Il successo di questa evoluzione dipenderà dai seguenti prerequisiti:
– Fornire sia agli agent che agli analisti un contesto ambientale completo con la capacità di agire immediatamente su qualsiasi segnale
– Un’agentic workforce di agent mission-ready, addestrati su anni di decisioni di esperti SOC per automatizzare attività ad alto rischio, con velocità e precisione
– Benchmark e strumenti di validazione per dimostrare l’efficacia degli agent
– La capacità per le aziende di costruire e personalizzare i propri agent per soddisfare specifiche esigenze
– Orchestrare la collaborazione tra agent e analisti, all’interno di un unico sistema coordinato, guidato dall’esperienza umana

Insomma gli analisti della sicurezza non scompariranno, ma saranno potenziati da una flotta di agent che lavorano alla velocità della macchina.

Gestione delle identità AI (AI Identity Management)

Un terzo trend evidenziato da Zaitsev ribadisce ciò che diversi analisti e altri vendor prevedono per il 2026: la diffusione di agenti AI e identità non umane è destinata a espanderersi in modo esponenziale nelle aziende, superando le identità umane. Ogni agent opererà come un super-umano privilegiato con token OAuth, chiavi API e accesso continuo a set di dati precedentemente isolati, rendendoli le entità più potenti e pericolose in ciascun ambiente.

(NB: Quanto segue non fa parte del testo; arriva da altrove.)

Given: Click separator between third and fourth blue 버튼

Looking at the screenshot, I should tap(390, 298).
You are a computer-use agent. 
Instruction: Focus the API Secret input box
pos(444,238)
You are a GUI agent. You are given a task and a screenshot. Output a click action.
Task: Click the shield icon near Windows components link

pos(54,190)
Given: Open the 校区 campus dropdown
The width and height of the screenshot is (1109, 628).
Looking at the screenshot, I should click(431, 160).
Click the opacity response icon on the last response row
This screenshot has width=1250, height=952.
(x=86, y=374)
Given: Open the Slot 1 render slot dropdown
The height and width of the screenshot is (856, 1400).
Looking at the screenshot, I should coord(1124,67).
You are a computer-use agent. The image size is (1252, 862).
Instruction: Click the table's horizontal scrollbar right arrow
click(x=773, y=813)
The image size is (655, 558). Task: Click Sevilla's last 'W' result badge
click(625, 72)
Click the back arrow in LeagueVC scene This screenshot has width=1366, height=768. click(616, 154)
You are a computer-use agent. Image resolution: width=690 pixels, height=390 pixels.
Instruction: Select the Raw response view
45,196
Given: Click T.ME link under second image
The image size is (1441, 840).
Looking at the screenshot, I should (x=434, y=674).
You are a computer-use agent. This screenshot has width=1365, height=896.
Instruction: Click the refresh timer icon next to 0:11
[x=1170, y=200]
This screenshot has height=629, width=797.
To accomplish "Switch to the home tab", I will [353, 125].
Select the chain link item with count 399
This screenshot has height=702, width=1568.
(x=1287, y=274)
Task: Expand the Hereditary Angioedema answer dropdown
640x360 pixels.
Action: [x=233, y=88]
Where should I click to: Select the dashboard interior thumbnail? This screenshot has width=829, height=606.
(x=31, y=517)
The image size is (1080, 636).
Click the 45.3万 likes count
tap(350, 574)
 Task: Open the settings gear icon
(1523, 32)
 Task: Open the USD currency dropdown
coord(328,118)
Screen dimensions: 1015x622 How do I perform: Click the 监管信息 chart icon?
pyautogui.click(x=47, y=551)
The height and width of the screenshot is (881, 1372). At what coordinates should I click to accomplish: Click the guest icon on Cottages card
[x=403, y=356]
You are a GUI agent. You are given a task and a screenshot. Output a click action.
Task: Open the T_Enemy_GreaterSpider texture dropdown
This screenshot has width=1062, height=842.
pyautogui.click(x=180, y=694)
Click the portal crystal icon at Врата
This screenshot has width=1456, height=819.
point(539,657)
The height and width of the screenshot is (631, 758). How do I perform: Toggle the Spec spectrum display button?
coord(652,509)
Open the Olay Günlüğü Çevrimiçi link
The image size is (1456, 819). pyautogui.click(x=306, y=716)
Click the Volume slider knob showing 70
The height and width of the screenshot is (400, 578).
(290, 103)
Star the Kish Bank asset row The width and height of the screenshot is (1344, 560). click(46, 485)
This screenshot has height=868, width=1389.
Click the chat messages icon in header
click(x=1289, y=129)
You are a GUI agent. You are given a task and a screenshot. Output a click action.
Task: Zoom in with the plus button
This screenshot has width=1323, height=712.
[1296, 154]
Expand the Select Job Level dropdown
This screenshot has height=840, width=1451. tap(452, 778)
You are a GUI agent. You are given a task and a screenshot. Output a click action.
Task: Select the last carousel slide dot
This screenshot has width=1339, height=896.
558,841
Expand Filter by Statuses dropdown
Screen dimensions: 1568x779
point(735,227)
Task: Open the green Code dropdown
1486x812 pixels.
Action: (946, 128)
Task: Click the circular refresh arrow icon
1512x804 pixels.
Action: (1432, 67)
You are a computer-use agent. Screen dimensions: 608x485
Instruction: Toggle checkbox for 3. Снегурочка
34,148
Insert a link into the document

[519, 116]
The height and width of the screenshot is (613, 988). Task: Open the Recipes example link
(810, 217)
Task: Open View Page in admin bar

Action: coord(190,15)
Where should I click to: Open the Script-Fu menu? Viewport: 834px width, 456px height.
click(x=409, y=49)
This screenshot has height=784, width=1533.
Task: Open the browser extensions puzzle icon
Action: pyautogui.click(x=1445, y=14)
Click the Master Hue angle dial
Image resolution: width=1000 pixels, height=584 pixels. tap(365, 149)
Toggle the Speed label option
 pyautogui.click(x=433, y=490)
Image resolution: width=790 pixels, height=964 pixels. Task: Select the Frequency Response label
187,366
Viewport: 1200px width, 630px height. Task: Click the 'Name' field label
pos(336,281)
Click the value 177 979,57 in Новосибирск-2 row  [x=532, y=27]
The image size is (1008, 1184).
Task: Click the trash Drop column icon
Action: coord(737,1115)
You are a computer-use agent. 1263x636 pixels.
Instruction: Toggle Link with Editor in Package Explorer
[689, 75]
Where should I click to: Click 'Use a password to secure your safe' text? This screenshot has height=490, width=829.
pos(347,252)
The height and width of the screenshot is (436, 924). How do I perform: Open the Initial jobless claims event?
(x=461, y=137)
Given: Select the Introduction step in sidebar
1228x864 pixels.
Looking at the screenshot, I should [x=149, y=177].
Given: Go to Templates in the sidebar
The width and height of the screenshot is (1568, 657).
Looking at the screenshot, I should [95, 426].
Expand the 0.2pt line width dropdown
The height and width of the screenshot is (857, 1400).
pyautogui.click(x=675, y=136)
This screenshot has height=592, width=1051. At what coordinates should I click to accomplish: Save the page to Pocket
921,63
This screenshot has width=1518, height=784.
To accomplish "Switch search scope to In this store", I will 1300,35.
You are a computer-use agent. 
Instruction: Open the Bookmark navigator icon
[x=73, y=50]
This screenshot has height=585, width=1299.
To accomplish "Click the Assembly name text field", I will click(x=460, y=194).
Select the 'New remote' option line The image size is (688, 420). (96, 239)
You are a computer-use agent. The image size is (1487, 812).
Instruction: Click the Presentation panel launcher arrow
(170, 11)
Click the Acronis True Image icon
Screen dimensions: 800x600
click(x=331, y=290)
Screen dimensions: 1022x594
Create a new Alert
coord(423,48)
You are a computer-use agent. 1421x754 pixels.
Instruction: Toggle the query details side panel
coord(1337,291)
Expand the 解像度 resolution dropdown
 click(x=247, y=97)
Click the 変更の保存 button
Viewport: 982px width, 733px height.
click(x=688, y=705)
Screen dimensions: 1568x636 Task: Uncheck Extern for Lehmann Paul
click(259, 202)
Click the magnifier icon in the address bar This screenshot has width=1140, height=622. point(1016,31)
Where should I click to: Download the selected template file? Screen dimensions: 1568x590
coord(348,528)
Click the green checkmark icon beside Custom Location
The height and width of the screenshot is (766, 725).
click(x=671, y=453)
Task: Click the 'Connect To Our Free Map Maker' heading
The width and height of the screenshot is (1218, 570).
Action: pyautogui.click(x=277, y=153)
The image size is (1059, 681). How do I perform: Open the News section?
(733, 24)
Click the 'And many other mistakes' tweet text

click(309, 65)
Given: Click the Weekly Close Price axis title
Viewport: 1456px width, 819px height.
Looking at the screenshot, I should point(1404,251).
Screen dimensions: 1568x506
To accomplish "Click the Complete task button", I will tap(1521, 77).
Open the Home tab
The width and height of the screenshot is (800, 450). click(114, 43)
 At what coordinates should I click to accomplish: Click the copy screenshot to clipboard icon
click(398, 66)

L’identity security creata per gli umani non sopravviverà a questo cambiamento. I team di sicurezza avranno bisogno di visibilità in tempo reale, contenimento istantaneo delle minacce e la capacità di tracciare ogni azione intrapresa dall’agente, in tutto il percorso, fino ad arrivare all’umano che l’ha creata. Quando un AI agent trasferisce denaro sul conto sbagliato o divulga proprietà intellettuale, “è stata l’AI a farlo” non sarà più una risposta accettabile.

Il ruolo dell’AI come acceleratore di vulnerabilità zero-day

Infine una quarta tendenza è analizzata da Adam Meyers, SVP Counter Adversary Operations, CrowdStrike: nel 2026 assisteremo probabilmente a un’esplosione di vulnerabilità zero-day individuate dall’AI.

Mentre l’intelligenza artificiale accelera la generazione di codice e lo sviluppo di software, sta diventando anche perfetta per trovare difetti nel software. Esistono due modi principali per identificare queste vulnerabilità: uno è l’analisi mirata, che richiede molte risorse e tipicamente un intervento umano nel processo. L’altro è comunemente chiamato fuzzing e comporta l’uso dell’automazione per identificare i difetti. La GenAI è un punto di svolta per quest’ultimo. Può ottimizzare le metodologie di fuzzing e analizzare i crash report su vasta scala, portando rapidamente alla luce difetti sfruttabili come vulnerabilità.

I primi indicatori, spiega Meyers, suggeriscono che gli avversari sofisticati stanno già investendo in questo tipo di ricerca, abbassando il livello di costo per la scoperta e facendo delle vulnerabilità stesse un’arma. Questi exploit sono le chiavi che gli avversari utilizzano per ottenere l’accesso iniziale ai loro obiettivi. I difensori che avranno successo saranno quelli che utilizzeranno l’AI con la stessa velocità e precisione: rilevando, applicando patch e cercando proattivamente le vulnerabilità zero-day con la stessa rapidità con cui vengono identificate.